在留資格「特定技能」とは
外国人が日本に在留して、ある一定の活動(日本の大学に通う・日本の企業で働くなど)を行うための資格のことを「在留資格」といいます。
人手不足が深刻化する日本で、特定の産業分野で即戦力となる外国人の人材を確保するために、2019年4月に創設された在留資格が「特定技能」です。
「技能実習」という在留資格もありますが、「特定技能」の制度とは目的も内容も異なります。
「特定技能」は日本の人手不足を補う目的でつくられた制度であるのに対し、「技能実習」は、外国人に日本の技術を習得してもらい、母国に持ち帰ってもらうという国際貢献が目的になっています。
そのため「技能実習」では、日本に入国する前に技能を習得している必要はありませんが、「特定技能」では即戦力が求められ、就労する産業分野での知識が一定以上あることが条件になっています。
在留資格「特定技能」には、「特定技能1号」と「特定技能2号」があります。
「特定技能1号」は、特定の産業分野で「相当程度の知識又は経験を必要とする技能」が必要とされ、在留期間は通算5年までで、家族帯同は認められていません。
一方、「特定技能2号」は特定の産業分野で「熟練した技能」が必要で、在留期間の上限はなく、要件を満たせば家族を日本に呼び寄せて、いっしょに生活することができます。
また、特定技能1号は、福祉から製造、サービス系の職種の12分野で幅広く設定されており、特定技能2号では「介護」分野が除かれ、その他の11分野で設定されています。
特定技能「介護」とは
特定技能「介護」の外国人ができる業務は、身体介護に関連する支援業務とされおり、具体的には、入浴、食事、排泄、衣服の着脱における補助、移動時の介助のほか、レクリエーションの実施や機能訓練の補助などです。

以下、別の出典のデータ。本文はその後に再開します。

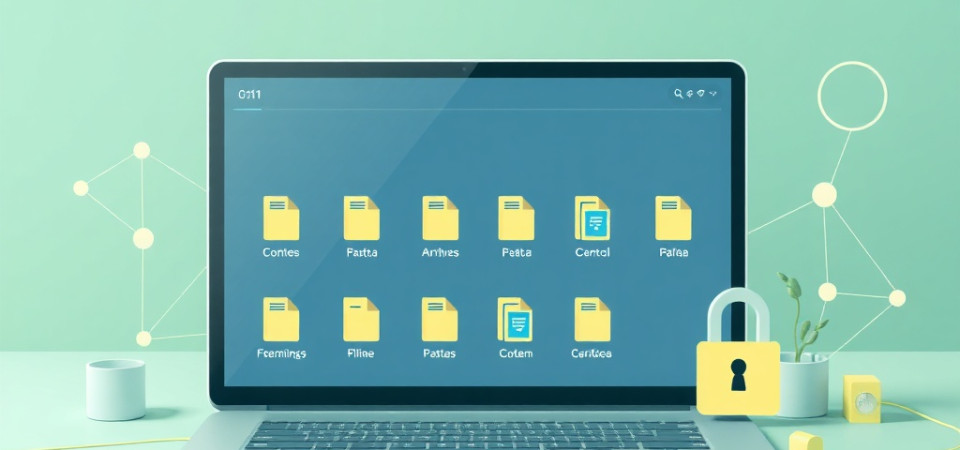Open the Cotem stacked document icon
Screen dimensions: 960x450
515,319
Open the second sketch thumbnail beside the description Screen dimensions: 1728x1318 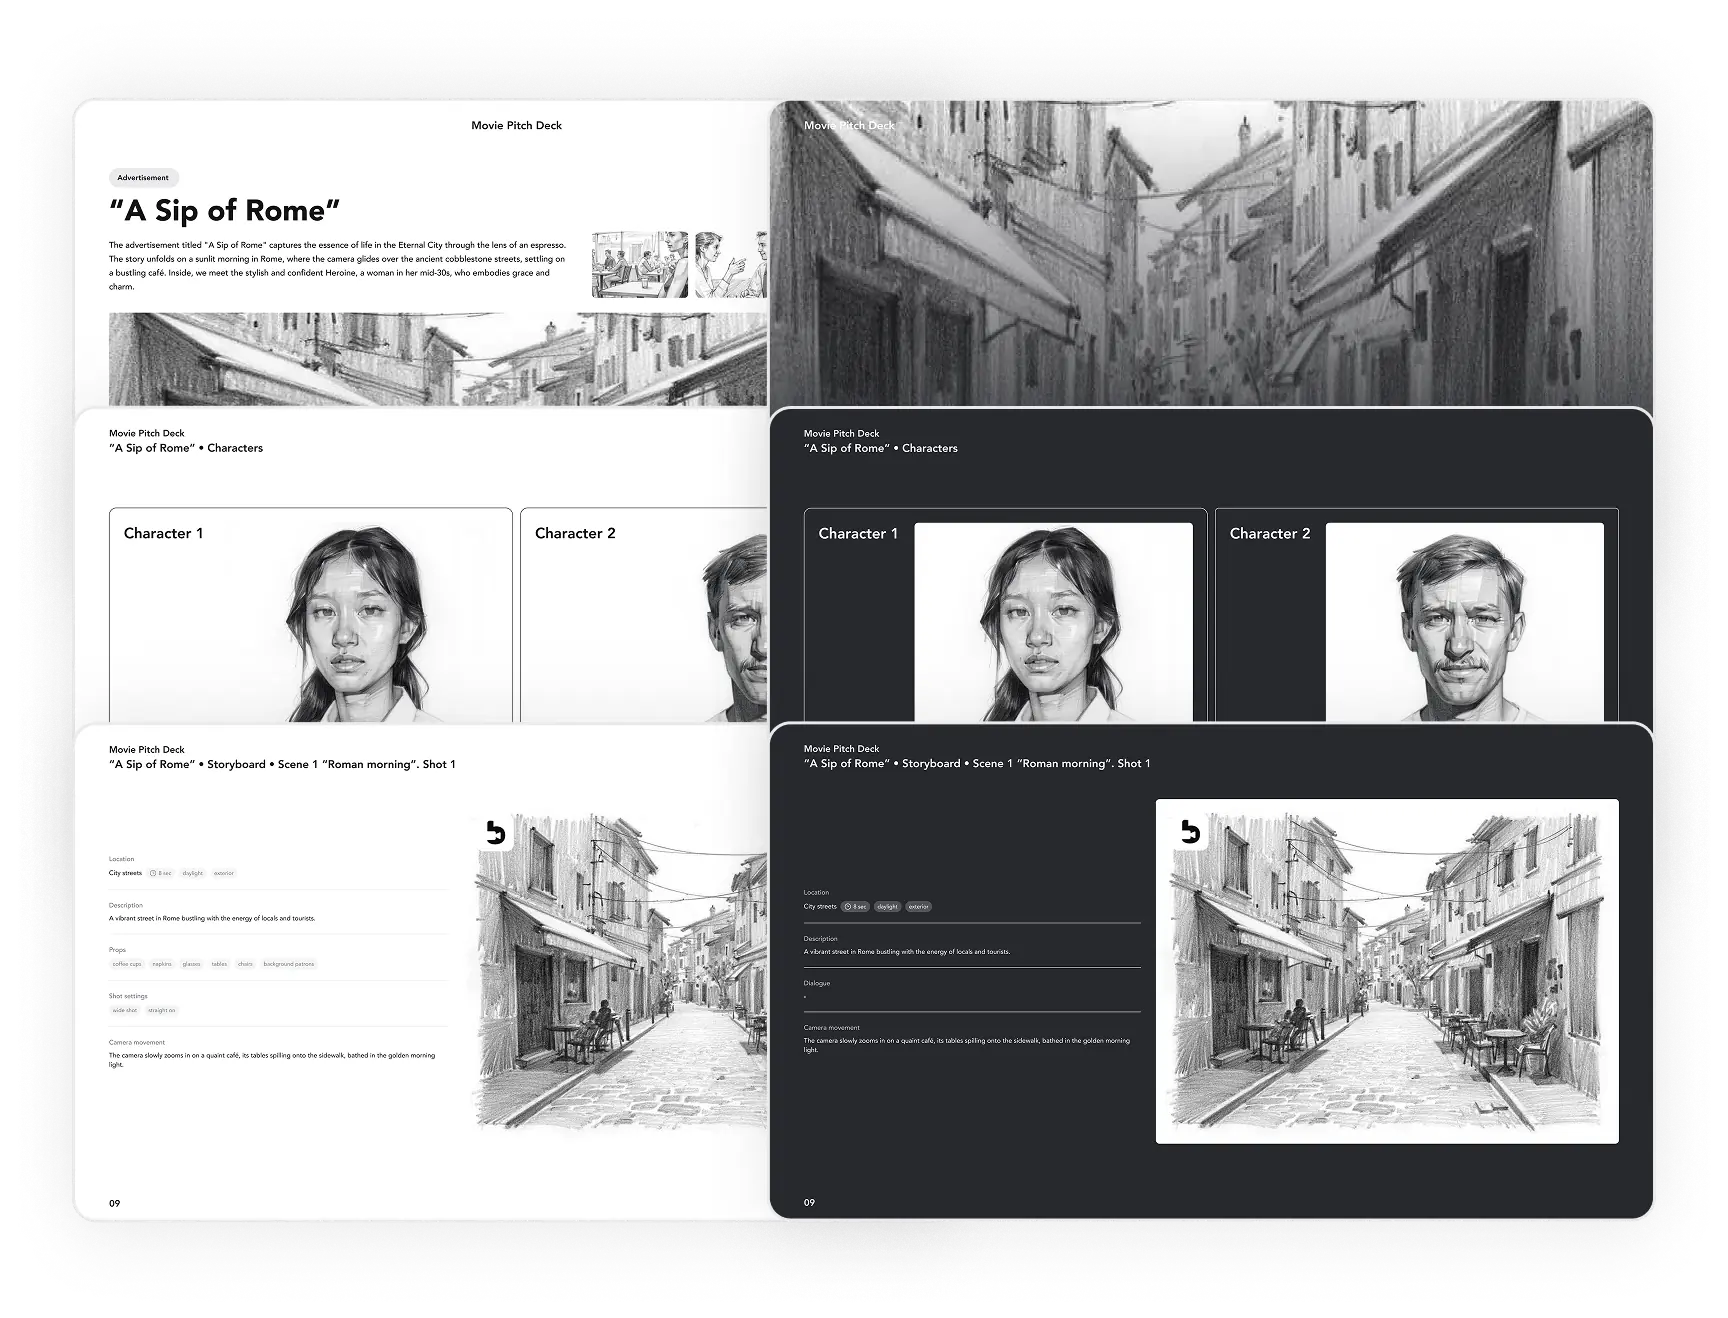[731, 265]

ただし、訪問介護などの訪問系サービスに分類される業務は、特定技能「介護」の対象外となっています。そのため、訪問介護を行っている事業所で受け入れる場合は、注意が必要です。
特定技能「介護」を取得する方法は、4つのパターンがあります。
1つ目は特定技能(介護)の1号評価試験に合格するパターンです。この試験は「介護技能評価試験」と、2種類の「日本語能力試験」があり、ともに筆記試験のみで実技試験はありません。
日本語能力については、「日本語能力試験(N4以上)」か「国際交流基金日本語基礎テスト」のどちらかに合格することに加え、「介護日本語評価試験」に合格することも必要です。
2つ目は技能実習(介護)の2号から移行するパターンです。
技能実習(介護)2号を良好に修了し、技能実習の職種・作業内容と、特定技能1号の業務に関連性がある場合、特定技能(介護)への移行が認められます。このパターンでも「介護日本語評価試験」に合格する必要があります。
3つ目は「介護福祉士養成施設」を修了するというパターンです。
この場合は、介護分野における一定の専門性と技術、知識を持っていることや、日本語能力をすでに備えているとみなされるため、試験に合格していなくても、特定技能(介護)を取得することができるのです。
4つ目は「EPA介護福祉士候補者」として4年間の在留期間を満了する、というパターンです。こちらも「介護福祉士養成施設修了」と同様に、十分な介護技術、日本語能力があるとみなされ、試験が免除されています。